== USANDO AS INFORMAÇÕES ==
a: Transcreva do texto sobre o mercado de arte na pandemia o trecho que vai de “Mercado de arte prega” até “com as obras.”, incluindo essas palavras.
b: Como seguiria o texto sobre o mercado de arte na pandemia? Prossiga-o a partir da última frase.

Mercado de arte prega união para enfrentar pandemia, mas elo mais frágil é o artista
Galeristas apostam ainda numa diminuição do ritmo das feiras e em seleções customizadas para colecionadores
Em vez de manequins, uma vitrine na rua Lisboa, nos Jardins, exibe uma estranha topografia em neon. Bandeiras coloridas se enfileiram na fachada de um prédio na Vila Buarque. Um cão sobrevoa o deserto num jatinho privado num vídeo exibido, em loop, numa sala envidraçada do edifício Copan.
A divisa com a rua foi o lugar que alguns espaços paulistanos –no caso, a galeria Verve, a galeria Jaqueline Martins e o Pivô–, encontraram de mostrar arte, mesmo fechados por causa do coronavírus.
Mas os poucos pedestres que as obras encontram não deixam de evidenciar o vazio que o coronavírus gera num setor baseado no convívio social e na relação ao vivo com as obras.
A receita do mercado de arte para enfrentar essa crise consiste em menos feiras e mais união. Em especial dos agentes mais estabelecidos com aqueles que, segundo os profissionais da área, serão os mais afetados pela Covid-19, caso dos artistas emergentes e das galerias menores.
Afinal, pesos-pesados sempre podem recorrer a vendas de obras de suas coleções, diz o colecionador Marcos Amaro, que ainda atua como artista e galerista. “A arte tem liquidez”, afirma ele, acrescentando que não comprou trabalhos desde o início da quarentena. “Como eu tinha algumas negociações em aberto, estou antecipando compromissos. Mais do que isso, não”, diz.
Já a vulnerabilidade das casas emergentes ficou clara há duas semanas, quando a feira SP-Arte, cancelada por causa da pandemia, anunciou que, por ora, só devolveria às galerias participantes um terço do valor investido no evento.
Considerando que uma participação na feira começa nos R$ 50 mil, mais ou menos, é um baque e tanto no orçamento das galerias menores. Essa quantia representa, por exemplo, quase seis meses de aluguel do imóvel onde funciona a galeria Verve, segundo Ian Duarte Lucas, sócio do espaço ao lado de Allann Seabra.

== LINHAS FORNECIDAS ==

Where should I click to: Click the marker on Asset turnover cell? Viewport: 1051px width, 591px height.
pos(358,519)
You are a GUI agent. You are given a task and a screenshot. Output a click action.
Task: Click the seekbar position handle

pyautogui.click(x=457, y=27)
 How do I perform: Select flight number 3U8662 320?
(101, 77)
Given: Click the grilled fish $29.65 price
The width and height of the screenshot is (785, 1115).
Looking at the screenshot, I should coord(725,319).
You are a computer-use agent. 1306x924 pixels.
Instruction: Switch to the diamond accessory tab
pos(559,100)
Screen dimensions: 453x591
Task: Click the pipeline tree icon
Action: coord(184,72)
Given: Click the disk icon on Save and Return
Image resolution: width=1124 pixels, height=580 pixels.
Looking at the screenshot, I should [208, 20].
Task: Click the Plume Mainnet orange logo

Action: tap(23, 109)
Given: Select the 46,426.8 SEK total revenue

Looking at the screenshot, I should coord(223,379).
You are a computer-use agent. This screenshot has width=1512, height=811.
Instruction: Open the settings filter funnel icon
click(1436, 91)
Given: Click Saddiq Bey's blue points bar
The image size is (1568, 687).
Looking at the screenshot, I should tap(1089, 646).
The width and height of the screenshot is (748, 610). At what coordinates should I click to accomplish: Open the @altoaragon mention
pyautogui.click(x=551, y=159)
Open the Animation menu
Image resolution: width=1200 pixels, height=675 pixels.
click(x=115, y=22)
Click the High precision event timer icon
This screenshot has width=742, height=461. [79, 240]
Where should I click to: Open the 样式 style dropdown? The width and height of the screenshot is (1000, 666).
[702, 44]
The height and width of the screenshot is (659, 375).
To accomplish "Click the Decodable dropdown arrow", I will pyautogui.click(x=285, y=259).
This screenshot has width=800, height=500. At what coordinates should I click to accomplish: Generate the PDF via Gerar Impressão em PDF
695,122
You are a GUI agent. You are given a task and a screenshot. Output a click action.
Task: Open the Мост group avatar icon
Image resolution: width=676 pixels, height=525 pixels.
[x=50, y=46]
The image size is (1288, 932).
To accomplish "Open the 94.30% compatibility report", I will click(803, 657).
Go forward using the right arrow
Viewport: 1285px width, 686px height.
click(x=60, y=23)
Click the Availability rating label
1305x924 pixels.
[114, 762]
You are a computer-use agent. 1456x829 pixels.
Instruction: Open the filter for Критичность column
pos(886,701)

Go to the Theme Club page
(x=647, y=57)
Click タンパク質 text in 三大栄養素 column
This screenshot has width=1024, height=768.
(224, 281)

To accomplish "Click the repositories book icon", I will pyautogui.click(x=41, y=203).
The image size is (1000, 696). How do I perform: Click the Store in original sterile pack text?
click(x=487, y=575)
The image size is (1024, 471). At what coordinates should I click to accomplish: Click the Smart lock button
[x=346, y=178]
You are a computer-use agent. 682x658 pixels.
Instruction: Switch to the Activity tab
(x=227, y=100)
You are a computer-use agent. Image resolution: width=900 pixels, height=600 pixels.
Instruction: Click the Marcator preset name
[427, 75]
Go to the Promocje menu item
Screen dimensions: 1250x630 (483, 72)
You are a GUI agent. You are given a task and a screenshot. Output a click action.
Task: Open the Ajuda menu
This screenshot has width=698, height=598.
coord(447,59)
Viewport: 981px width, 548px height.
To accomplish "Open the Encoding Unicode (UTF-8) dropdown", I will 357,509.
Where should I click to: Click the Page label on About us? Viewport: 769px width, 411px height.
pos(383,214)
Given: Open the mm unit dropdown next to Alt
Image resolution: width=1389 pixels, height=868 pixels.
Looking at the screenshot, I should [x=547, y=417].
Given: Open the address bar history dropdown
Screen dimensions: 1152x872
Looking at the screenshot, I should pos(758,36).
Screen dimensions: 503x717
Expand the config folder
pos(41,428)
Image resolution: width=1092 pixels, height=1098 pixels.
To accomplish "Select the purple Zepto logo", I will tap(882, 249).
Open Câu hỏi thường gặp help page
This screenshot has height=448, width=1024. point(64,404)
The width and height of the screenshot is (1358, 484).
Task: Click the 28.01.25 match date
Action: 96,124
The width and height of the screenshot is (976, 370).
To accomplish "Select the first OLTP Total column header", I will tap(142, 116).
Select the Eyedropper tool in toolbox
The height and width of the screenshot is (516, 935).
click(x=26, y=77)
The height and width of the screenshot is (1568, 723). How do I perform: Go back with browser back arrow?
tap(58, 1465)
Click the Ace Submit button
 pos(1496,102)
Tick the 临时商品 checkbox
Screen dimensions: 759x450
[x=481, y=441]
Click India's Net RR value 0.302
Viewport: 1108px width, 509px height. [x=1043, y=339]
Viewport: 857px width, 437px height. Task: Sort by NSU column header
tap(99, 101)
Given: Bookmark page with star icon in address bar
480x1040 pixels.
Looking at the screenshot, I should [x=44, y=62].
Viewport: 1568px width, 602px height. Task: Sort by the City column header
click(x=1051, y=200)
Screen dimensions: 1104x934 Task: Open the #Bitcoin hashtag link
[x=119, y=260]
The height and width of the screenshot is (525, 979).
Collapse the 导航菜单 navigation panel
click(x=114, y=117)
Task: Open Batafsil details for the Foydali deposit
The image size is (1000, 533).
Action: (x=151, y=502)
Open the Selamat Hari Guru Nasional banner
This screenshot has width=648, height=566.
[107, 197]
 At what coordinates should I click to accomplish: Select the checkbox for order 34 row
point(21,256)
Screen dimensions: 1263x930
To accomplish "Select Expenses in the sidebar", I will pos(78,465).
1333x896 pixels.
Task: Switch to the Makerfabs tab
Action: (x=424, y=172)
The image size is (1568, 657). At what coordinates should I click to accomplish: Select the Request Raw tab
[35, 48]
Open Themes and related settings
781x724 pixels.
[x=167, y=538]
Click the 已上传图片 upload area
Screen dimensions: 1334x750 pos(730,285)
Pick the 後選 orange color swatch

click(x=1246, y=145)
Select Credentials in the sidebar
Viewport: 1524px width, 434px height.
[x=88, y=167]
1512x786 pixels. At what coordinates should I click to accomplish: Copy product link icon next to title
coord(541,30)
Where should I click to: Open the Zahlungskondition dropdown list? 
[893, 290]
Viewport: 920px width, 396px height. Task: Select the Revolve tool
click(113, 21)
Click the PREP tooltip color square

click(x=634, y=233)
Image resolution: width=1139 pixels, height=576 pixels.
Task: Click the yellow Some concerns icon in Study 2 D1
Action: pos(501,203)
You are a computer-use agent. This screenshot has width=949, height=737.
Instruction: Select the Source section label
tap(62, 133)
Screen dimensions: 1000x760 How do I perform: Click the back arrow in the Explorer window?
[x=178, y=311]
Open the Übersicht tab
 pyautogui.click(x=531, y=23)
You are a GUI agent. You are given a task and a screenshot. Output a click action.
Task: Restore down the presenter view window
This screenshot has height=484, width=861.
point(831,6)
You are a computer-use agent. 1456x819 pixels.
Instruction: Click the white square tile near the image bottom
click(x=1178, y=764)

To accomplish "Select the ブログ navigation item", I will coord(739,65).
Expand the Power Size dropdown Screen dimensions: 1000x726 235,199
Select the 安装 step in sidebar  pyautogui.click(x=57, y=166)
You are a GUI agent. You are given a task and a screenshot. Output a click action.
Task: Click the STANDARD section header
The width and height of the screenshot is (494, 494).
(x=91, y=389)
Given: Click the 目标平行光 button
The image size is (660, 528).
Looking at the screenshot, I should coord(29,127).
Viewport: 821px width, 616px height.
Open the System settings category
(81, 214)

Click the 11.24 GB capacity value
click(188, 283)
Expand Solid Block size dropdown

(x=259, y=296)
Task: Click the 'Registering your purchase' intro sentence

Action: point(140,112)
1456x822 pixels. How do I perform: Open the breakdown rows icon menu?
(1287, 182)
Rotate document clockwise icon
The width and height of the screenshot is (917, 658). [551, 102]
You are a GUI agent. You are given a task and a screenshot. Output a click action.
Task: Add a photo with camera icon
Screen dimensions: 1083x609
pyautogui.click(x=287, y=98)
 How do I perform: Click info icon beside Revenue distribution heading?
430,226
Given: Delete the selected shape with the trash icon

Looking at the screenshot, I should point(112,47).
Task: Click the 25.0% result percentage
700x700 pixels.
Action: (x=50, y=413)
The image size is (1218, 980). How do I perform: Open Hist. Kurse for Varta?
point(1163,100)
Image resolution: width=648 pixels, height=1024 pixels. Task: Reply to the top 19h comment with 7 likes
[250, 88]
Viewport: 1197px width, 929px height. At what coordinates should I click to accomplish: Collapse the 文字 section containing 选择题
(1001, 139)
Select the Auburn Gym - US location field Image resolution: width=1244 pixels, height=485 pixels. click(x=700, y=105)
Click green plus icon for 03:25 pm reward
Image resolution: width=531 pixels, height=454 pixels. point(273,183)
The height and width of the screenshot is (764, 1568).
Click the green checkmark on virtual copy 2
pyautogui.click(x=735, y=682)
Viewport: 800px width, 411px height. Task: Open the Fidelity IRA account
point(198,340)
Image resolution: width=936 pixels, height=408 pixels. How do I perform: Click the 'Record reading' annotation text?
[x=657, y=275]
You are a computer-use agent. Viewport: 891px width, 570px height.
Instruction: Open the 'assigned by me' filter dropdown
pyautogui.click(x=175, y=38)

== CONJUNTO DE RESPOSTAS ==
a:
Mercado de arte prega união para enfrentar pandemia, mas elo mais frágil é o artista
Galeristas apostam ainda numa diminuição do ritmo das feiras e em seleções customizadas para colecionadores
Em vez de manequins, uma vitrine na rua Lisboa, nos Jardins, exibe uma estranha topografia em neon. Bandeiras coloridas se enfileiram na fachada de um prédio na Vila Buarque. Um cão sobrevoa o deserto num jatinho privado num vídeo exibido, em loop, numa sala envidraçada do edifício Copan.
A divisa com a rua foi o lugar que alguns espaços paulistanos –no caso, a galeria Verve, a galeria Jaqueline Martins e o Pivô–, encontraram de mostrar arte, mesmo fechados por causa do coronavírus.
Mas os poucos pedestres que as obras encontram não deixam de evidenciar o vazio que o coronavírus gera num setor baseado no convívio social e na relação ao vivo com as obras.

b:
Com sete anos de trajetória e uma estrutura enxuta (além deles, são só mais dois funcionários), a casa representa artistas com perfil experimental. As obras que negocia ocupam duas faixas de preço diferentes –R$ 5.000 para os artistas iniciantes e R$ 30 mil para os mais estabelecidos.
Duarte Lucas afirma que ele e Seabra vinham participando de três feiras por ano, todas no eixo Rio-São Paulo. Este ano, planejavam fazer sua primeira incursão no exterior. Mas “agora que vamos lutar pela própria sobrevivência, todo mundo vai avaliar mil vezes antes”, diz o galerista.
“Para nós, as feiras são muito mais importantes no sentido institucional, de promover encontros com quem não nos conhece. Mas não é um lugar de fazer dinheiro”, ele afirma.
As ações adotadas pela Verve para enfrentar o período são parecidas com aquelas dos demais espaços de arte, investir mais em produção de conteúdo digital e em plataformas de venda online.
Mais efetivas, porém, têm sido as seleções customizadas enviadas aos colecionadores, priorizando os artistas jovens.
Maria Montero, da galeria Sé, também disse estar “pegando o telefone”, mas para conversar com “meia dúzia de pessoas”, detentoras de acervos que ela conhece bem. “Onde ganho mais é no olho no olho, numa relação muito próxima com os colecionadores.”
A Sé, que nasceu como um lugar de experimentação próximo à praça de mesmo nome e no ano passado se mudou para uma casa nos Jardins, vende obras de R$ 10 mil a R$ 20 mil, em sua maioria.
Montero define os artistas que representa como muito politizados e conceituais, mais ligados à pesquisa do que à produção de objetos —o que, ela sublinha, pode dificultar as vendas.
Da mesma forma que Duarte Lucas, ela diz que as feiras não vinham fazendo muito sentido financeiro, já que sua média de preços é baixa e o investimento nas feiras, alto.
Montero pensa que agora é o momento de as galerias radicalizarem. “Acho que as pessoas vão continuar a consumir arte, mas não dá para ficar nessa estrutura de aberturas, feiras. Recebo documentos em PDF e acho um porre, porque eles não têm a energia de que a arte contemporânea precisa”, diz ela.
“Vamos ter que nos repensar”, continua Montero. “É um mercado muito pequeno, muito elitista e muito pouco preocupado com os artistas e a sua sobrevivência.”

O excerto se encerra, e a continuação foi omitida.